■ **Problem**:
Pull every line of the listing below into your answer unchanged, omitting the pictures.

[Data lines]
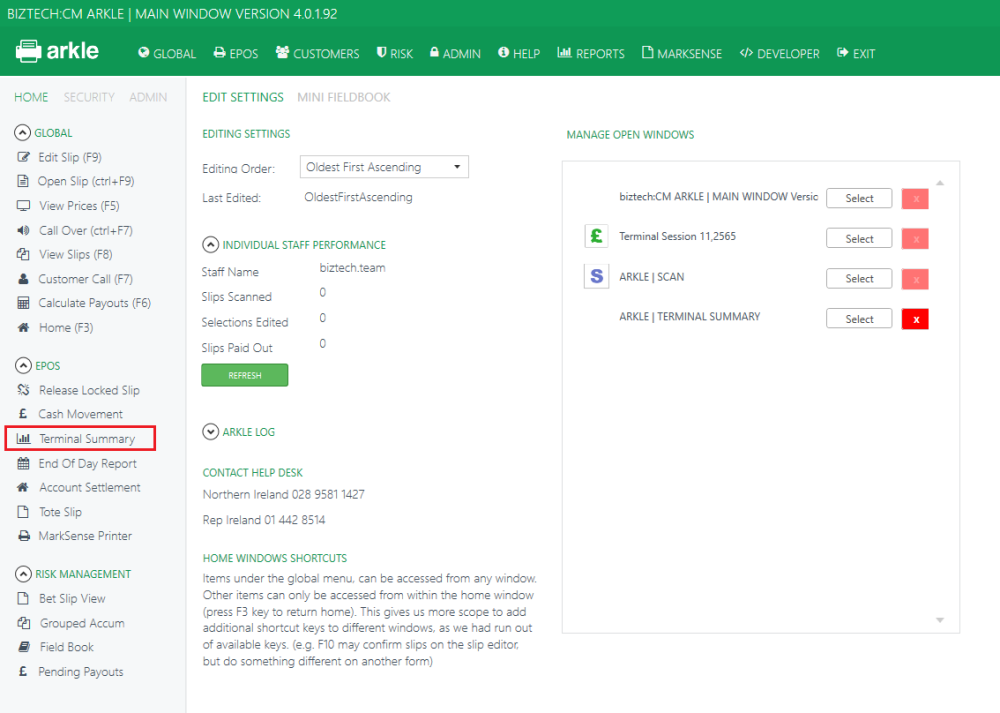Click the down arrow on Manage Open Windows scrollbar

pyautogui.click(x=938, y=620)
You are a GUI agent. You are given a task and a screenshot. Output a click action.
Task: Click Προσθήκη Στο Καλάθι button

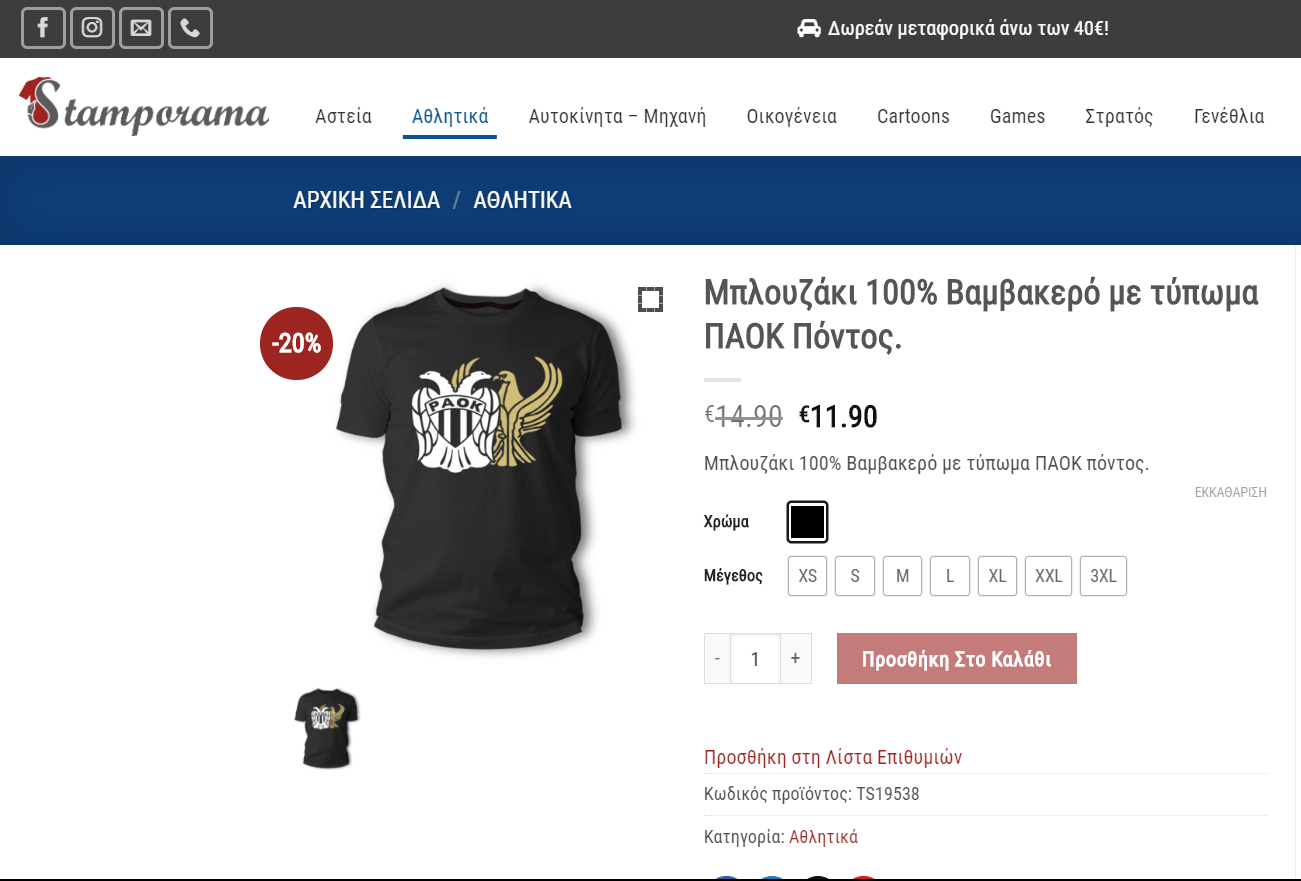click(x=956, y=659)
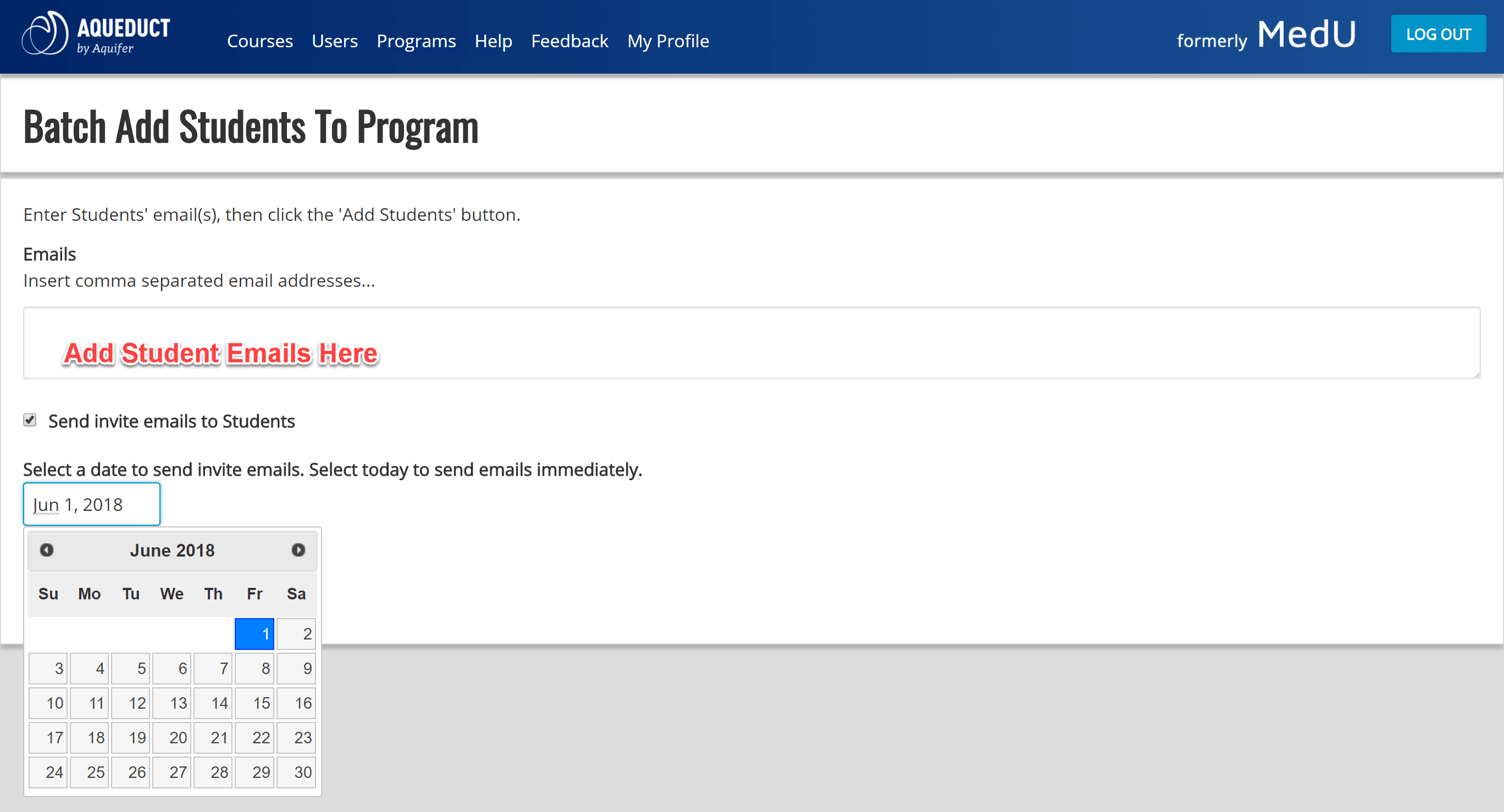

■ **Solved problem**:
Click the down arrow on Manage Open Windows scrollbar

pyautogui.click(x=938, y=620)
You are a GUI agent. You are given a task and a screenshot. Output a click action.
Task: Click Προσθήκη Στο Καλάθι button

click(x=956, y=659)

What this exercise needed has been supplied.